When training a machine learning model, class imbalance is a common problem where one class (the majority class) has significantly more samples than another (the minority class). This can cause the model to be biased towards the majority class and perform poorly on the minority class.
SMOTE (Synthetic Minority Over-sampling Technique)1 is a simple method to combat this. Instead of simply duplicating existing data, SMOTE creates new, synthetic samples in the feature space that are “close” to the existing minority class samples.
SMOTE works by “drawing lines” between existing minority samples and generating new points along those lines. This helps the classification algorithm to learn better decision boundaries. The process for creating each synthetic sample is as follows:
- Randomly pick a data point from the minority class.
- Identify its k nearest neighbors that also belong to the minority class.
- Randomly select one of those neighbors.
- Generate a new data point at a random location on the line segment connecting the original sample and its chosen neighbor.

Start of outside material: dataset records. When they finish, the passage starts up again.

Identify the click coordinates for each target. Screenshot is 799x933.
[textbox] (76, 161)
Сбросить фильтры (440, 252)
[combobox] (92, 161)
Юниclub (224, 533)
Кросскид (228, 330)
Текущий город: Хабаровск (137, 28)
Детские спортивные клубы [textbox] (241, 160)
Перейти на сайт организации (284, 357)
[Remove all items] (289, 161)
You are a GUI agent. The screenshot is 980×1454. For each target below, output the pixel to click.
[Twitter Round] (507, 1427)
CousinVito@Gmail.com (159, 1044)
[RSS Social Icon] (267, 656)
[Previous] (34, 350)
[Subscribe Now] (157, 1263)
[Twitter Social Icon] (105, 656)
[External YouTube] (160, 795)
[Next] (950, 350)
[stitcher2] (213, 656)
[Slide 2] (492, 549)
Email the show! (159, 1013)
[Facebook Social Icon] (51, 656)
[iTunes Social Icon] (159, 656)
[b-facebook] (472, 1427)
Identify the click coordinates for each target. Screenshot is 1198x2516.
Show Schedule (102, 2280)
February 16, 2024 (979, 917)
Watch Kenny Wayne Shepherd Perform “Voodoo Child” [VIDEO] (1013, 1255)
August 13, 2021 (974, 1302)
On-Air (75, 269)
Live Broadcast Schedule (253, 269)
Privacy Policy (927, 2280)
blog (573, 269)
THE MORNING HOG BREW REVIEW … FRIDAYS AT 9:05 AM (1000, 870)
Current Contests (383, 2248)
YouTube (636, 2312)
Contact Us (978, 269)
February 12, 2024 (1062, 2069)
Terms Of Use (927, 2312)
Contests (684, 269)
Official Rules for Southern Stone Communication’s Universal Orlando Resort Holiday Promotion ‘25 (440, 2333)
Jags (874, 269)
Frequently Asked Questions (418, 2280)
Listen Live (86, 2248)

This method can be problematic for certain data distributions as it always creates new samples along a straight line. On the “Circle” dataset, you’ll see many new data points appear in the empty middle of the circle. This happens when SMOTE connects two points from opposite sides, generating a new sample along the line that cuts through the center. Increase k for a stronger effect. With the “Two Clusters”, a similar issue occurs. If a point in one cluster selects a neighbor from the other cluster, the new synthetic point will be placed in the empty space between them, incorrectly bridging the gap.
Footnotes
-
Chawla, N., Bowyer, K., Hall, L., & Kegelmeyer, W. (2002). SMOTE: Synthetic Minority Over-sampling Technique. Journal of Artificial Intelligence Research, 16, 321–357. arXiv:1106.1813. ↩